Practical application: The necessity of reapplying the lower dose of formic acid indicates a lack of efficacy at the killing the mites in the brood. There is a clear tradeoff between applying formic vapors strong enough for penetration and kill off the mites, but being “gentle” enough to not kill the brood and queen.

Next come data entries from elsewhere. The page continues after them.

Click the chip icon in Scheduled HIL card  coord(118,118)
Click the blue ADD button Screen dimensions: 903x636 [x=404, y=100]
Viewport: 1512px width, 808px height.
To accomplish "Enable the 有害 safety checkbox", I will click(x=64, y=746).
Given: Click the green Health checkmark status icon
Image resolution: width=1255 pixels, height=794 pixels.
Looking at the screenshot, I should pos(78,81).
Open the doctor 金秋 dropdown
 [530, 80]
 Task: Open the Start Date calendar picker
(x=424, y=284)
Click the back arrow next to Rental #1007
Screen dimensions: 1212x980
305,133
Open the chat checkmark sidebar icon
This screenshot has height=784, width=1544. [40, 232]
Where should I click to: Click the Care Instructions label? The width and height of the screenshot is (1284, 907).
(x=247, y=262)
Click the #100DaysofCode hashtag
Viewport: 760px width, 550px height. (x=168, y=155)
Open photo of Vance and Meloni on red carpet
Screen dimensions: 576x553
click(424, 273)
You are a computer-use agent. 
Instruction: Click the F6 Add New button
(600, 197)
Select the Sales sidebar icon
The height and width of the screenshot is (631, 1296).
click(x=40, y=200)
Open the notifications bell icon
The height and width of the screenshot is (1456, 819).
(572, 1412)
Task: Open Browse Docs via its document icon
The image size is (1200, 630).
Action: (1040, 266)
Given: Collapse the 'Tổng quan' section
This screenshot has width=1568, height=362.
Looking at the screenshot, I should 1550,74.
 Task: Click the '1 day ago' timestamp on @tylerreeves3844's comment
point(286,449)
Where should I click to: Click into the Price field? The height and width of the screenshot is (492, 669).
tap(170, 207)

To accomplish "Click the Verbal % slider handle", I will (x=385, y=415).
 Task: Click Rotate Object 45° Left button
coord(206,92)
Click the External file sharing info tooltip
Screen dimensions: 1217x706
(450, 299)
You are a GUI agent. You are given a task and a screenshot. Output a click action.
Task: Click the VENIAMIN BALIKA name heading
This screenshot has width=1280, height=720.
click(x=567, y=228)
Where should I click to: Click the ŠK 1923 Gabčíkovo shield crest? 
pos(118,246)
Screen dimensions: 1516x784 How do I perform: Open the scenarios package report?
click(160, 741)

The labor involved in the necessity of repeated applications led others to develop extended-release methods.
Extended-Release Application
Years ago, the Europeans, as well as others, developed extended-release methods to apply formic acid, involving placing an absorbent matrix saturated with formic into a perforated zipper-top bag or some sort of fancier plastic application device to regulate the rate of release.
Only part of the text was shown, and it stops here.